Jeffrey Gerlomes (London School of Economics)

I'll never forget the hour-long car ride that my father and I spent talking about faith, reason, and the pursuit of truth. For me, that conversation after my sophomore year at Notre Dame crystallized the meaning and importance of my entire undergraduate education.

The ideas that I was so privileged to study in theology (and philosophy) will probably never put clothes on my back or a roof over my head, but they are precisely the difference between another good education and one so great as to be irreplaceable. Our country's great colleges and universities are looking too much like glorified job-training centers these days, but Notre Dame remains a place committed to the notion that the Truth is just plain worth knowing.

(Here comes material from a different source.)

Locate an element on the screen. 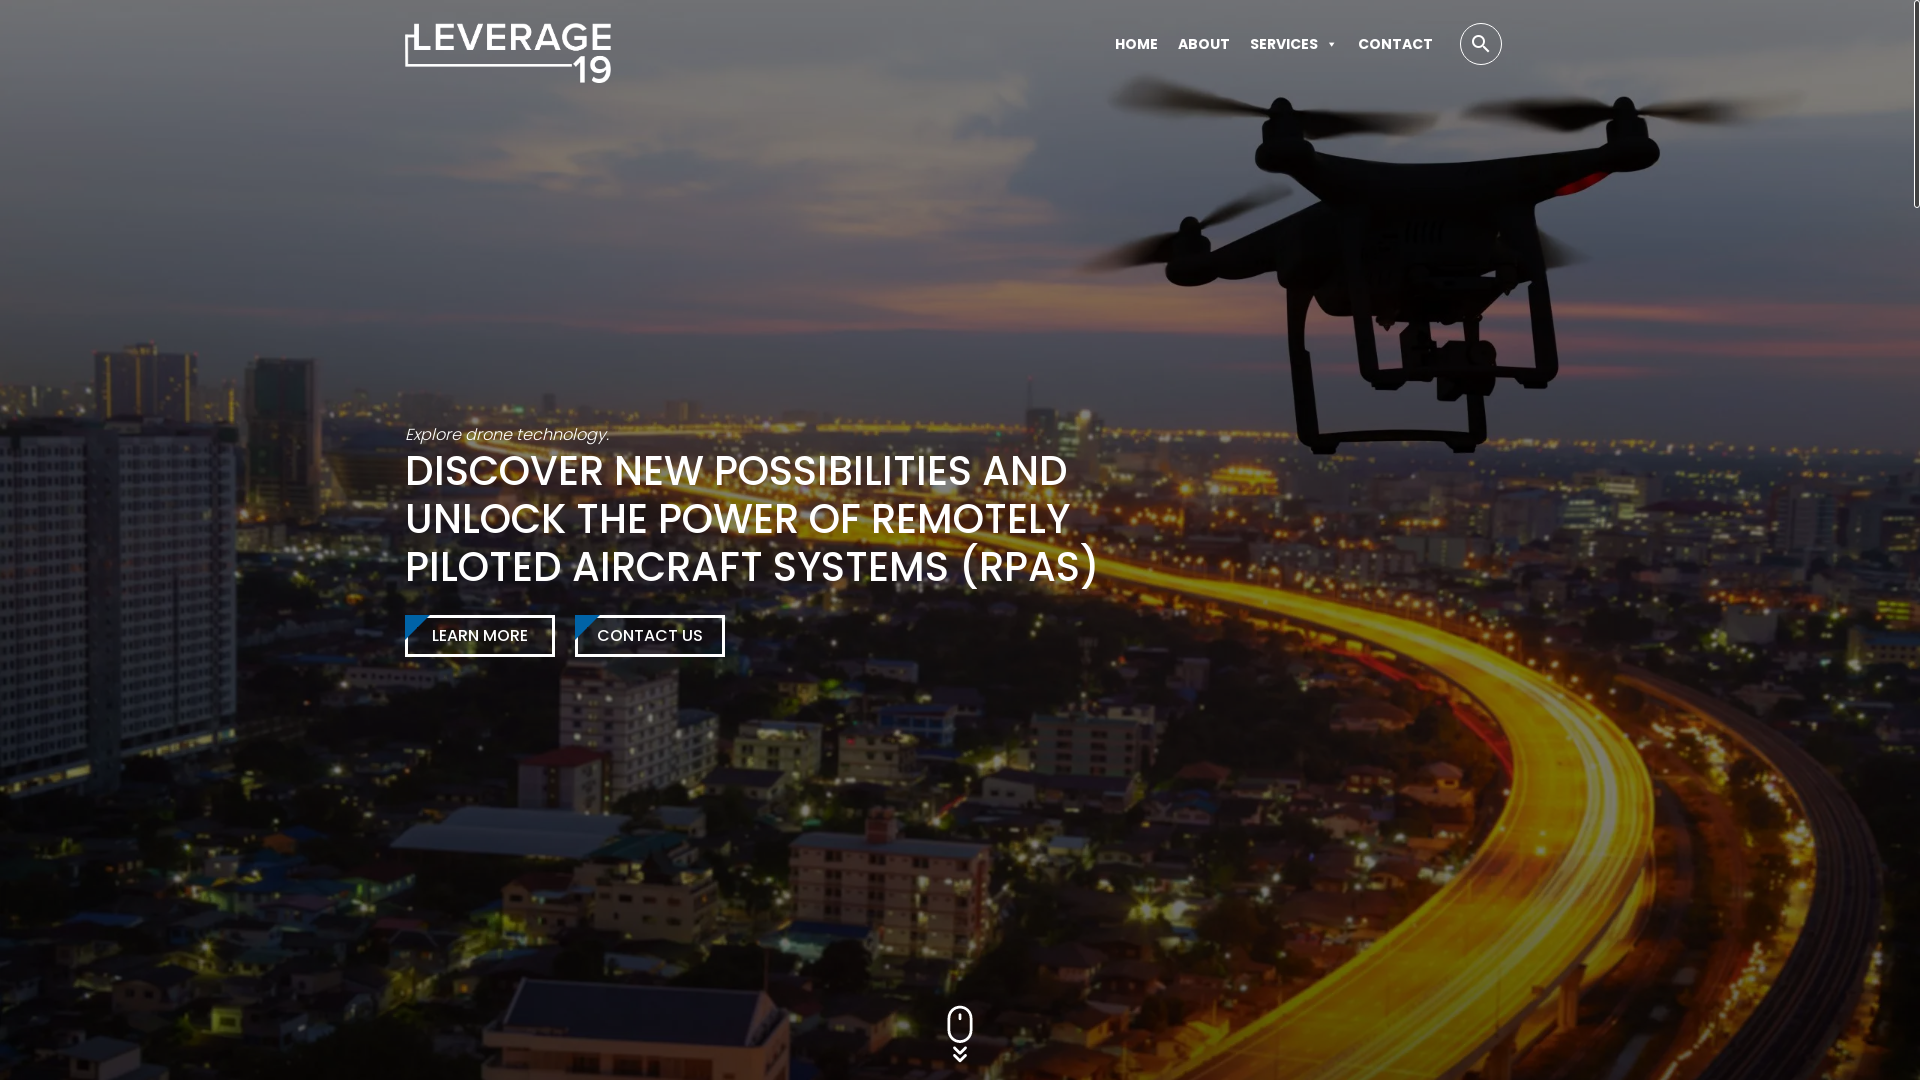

Notre Dame's core curriculum and the whole structure for students' advising need plenty of work, to be sure, and I'm glad to see the curriculum review considering the pedagogical issues raised by Advanced Placement. For the work that they do in high school and the money that their parents pay, Notre Dame students ought to demand some real structure from their university. Theology, regardless of individual academic interests, is the indispensable foundation of that structure.

Theology, not fine art or social science touching on religious themes, is how we take all of the amazing and disparate things that we learn from Dante Alighieri and Stephen Hawking and Stanley Kubrick and find in them a unique vocation that leads us through life to that ultimate Truth.

In his memoir God, Country, Notre Dame Fr. Hesburgh writes with great pride about his work as university president to transform the "Religion" curriculum into a serious academic program in theology. Let's not go back to the 1950s.